Au menu de la soirée: le répertoire latino, brésilien, be-bop et swing, du Dizzy Gillespie All-Star Big Band, la formation d’excellents musiciens qui, sous la houlette du bassiste John Lee, rendent hommage au maître John Birks «Dizzy» Gillespie, l’un des plus importants trompettistes de l’histoire du jazz, et témoignent de son héritage dans leurs tournées de concerts à travers le monde. Un large ensemble d’une vingtaine de «disciples de Dizzy» (à l’instar des renommés Jimmy Heath, Cyrus Chestnut, Lewis Nash ou Antonio Hart, pour ne citer que les plus connus) auxquels va se joindre, en guest star, la jazzwoman libano-canadienne Randa Ghossoub au beau filet de voix smooth.

26 juillet : opéra

En droite ligne des Chorégies d’Orange où il est à l’affiche le même mois, La Bohème, un des opéras les plus populaires de Puccini qui conte l’histoire d’un petit groupe d’artistes désargentés, transformera la scène de la cour du palais des émirs en Quartier latin de Paris.
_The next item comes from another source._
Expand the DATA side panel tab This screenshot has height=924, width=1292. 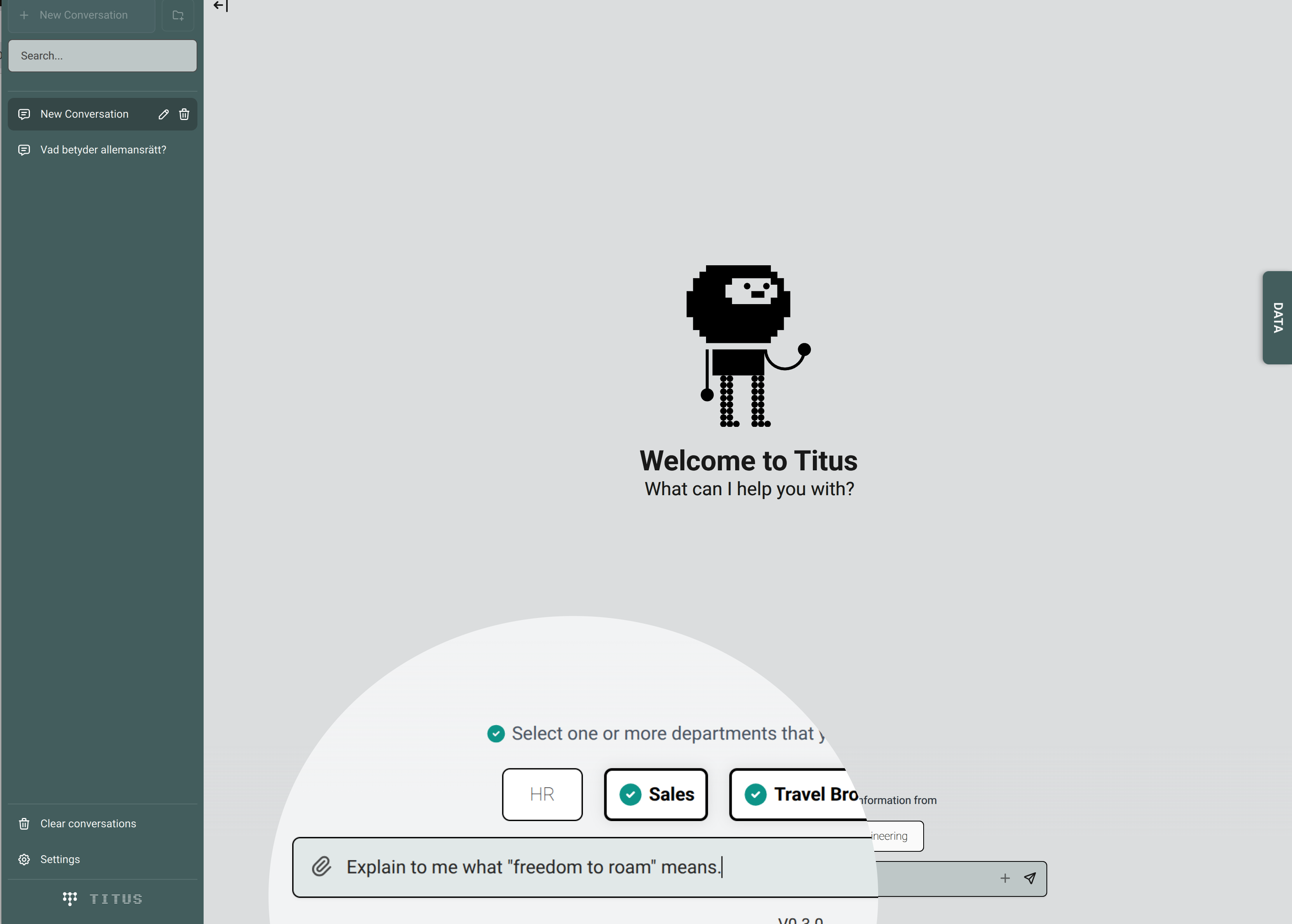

Dirigés par Jean-Yves Ossonce, l’Orchestre philharmonique libanais, l’ensemble vocal des Chorégies d’Orange et un chœur d’enfants libanais (Maîtrise du Festival de Beiteddine) entourent une belle distribution avec dans les rôles phares: les sopranos Inva Mula (qui a interprété, au cours de ces 2 dernières années, le personnage de Mimi à l’Opéra de Paris, au Staatsoper de Vienne, au Teatro Real de Madrid et au Liceu de Barcelone) et Nicola Beller-Carbone, ainsi que le jeune ténor italien Paolo Fanale.

Cimaises

Enfin, 2 expositions sont également au programme du festival et se tiendront du 28 juin au 28 juillet dans les salles adjacentes à la cour du palais. Celle de l’artiste calligraphe Samir Sayegh, intitulée « Yawmiyat hurriya » et inspirée du printemps arabe. Et celle du photojournaliste Göskin Sipahioglu, fondateur de l’agence de presse turque Sipa.